Адам Иваныч подошел к ее кроватке, поправил сбившееся одеяло и потушил лампу. Потом прошел в свою комнату, плотно притворил дверь, закрыл ставни и сел к столу. Минуту Адам Иваныч сидел в кресле, закрыв глаза и вытянув ноги. Потом поднялся, включил какой-то провод, пропущенный незаметно под пол через ножку стола, и стал возиться с рычажком передатчика…
Вот вам и дедовская любовь к сиротке! Оказывается был этот Адам Иваныч никакой не Адам Иваныч, а матерый немецкий шпион, заброшенный в Россию еще в 1913 году и окопавшийся в маленьком городке с запасом ампул с ядовитыми веществами, которые в нужное время он должен был пустить в ход.

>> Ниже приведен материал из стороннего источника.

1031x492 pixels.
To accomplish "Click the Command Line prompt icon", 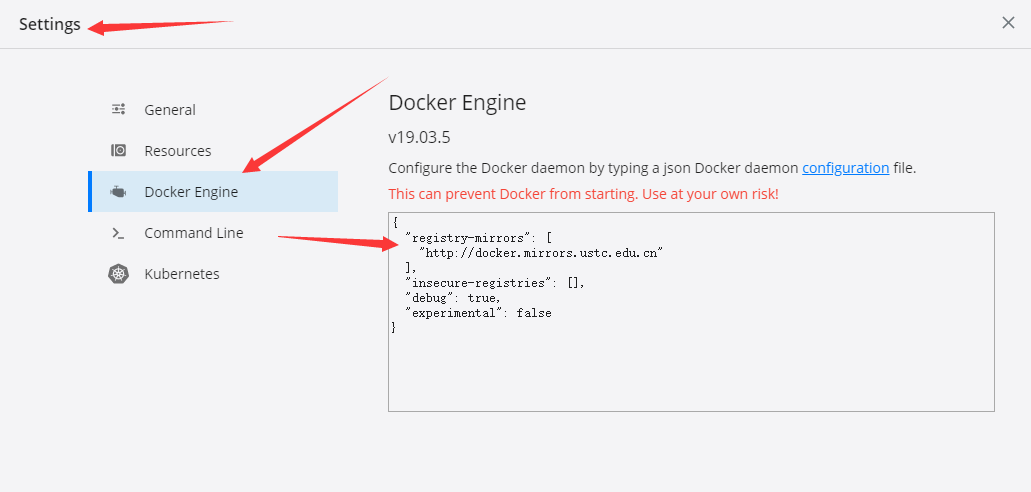I will 118,233.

Но передавая фашистам сведения, «Адам Иваныч, сам того не замечая, стал вслух произносить все, что передавал. „Дедушка, что ты делаешь?“ — внезапно раздался взволнованный крик Тамуси. Адам Иваныч оцепенел. На пороге комнаты стояла внучка. Глаза ее были широко раскрыты от ужаса, она дрожала, как в приступе лихорадки. Она слышала все». Далее, после секундной заминки, «этот высокий худой старик, изогнувшись, прыгнул к ребенку, и цепкие пальцы сомкнулись вокруг горла девочки, рухнувшей под тяжестью его тела. Потом он медленно поднялся и вытер руки, испачканные детской слюной».
На этой жестокой сцене обрываю затянувшуюся цитату. Урок бдительности закончен. Спасибо, товарищ Шейнин.
Шекспир У.
Был Шекспир веселый малый,Зря бумагу не марал,Не давал проходу юбкам,Громко песенки орал.

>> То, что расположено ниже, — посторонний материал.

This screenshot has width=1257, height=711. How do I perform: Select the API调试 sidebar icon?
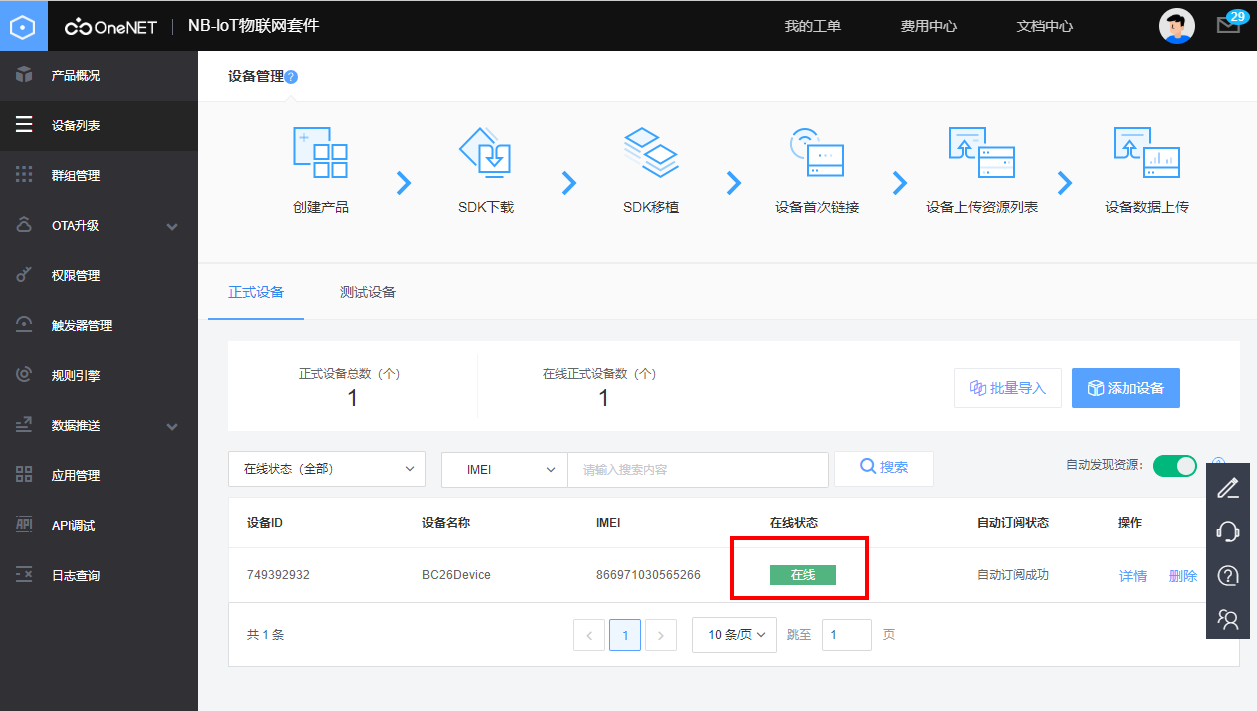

Этот образ весельчака-поэта прочно вошел в культуру 70-х годов, когда впервые был прочитан по-русски «Заповедник гоблинов» Клиффорда Саймака. Понятно, это ничуть не значит, что, прочитав Саймака, люди моего поколения тут же бросились покупать Шекспира и читать взахлеб его сочинения. Тем более что не всё у Шекспира громкие веселые песенки и нескромные простонародные шутки. Хотя и этого, конечно, хватает. Люди поколения постарше воспринимали Шекспира в основном через актера Иннокентия Смоктуновского, сыгравшего в кинофильме Гамлета. И еще — через народного любимца Владимира Высоцкого, Гамлета которого хоть и не любому отечественному зрителю посчастливилось наблюдать на сцене, но знали про которого все. У Высоцкого был Гамлет с гитарой, положивший на простые аккорды философские стихи Пастернака.